--- Start RECORDS PROVIDED ---
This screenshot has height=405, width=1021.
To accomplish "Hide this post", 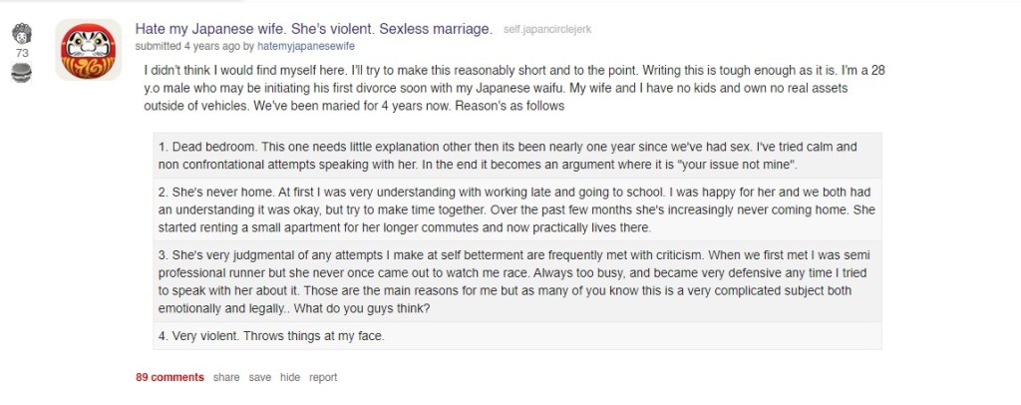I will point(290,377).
--- End RECORDS PROVIDED ---
--- Start RECORDS PROVIDED ---
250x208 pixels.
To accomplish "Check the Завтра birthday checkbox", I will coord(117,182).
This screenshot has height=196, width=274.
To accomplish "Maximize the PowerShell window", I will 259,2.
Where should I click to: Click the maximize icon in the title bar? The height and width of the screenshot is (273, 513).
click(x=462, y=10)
--- End RECORDS PROVIDED ---
- _EXERCISE PROMPT_:
Rewrite the entries from the line with "This screenshot has height=196, width=274." to the line with "click(x=462, y=10)", putting "capture" wherever "screenshot" appears and leaving everything else unchanged.

- _RESULT FOR THIS TASK_:
This capture has height=196, width=274.
To accomplish "Maximize the PowerShell window", I will 259,2.
Where should I click to: Click the maximize icon in the title bar? The height and width of the capture is (273, 513).
click(x=462, y=10)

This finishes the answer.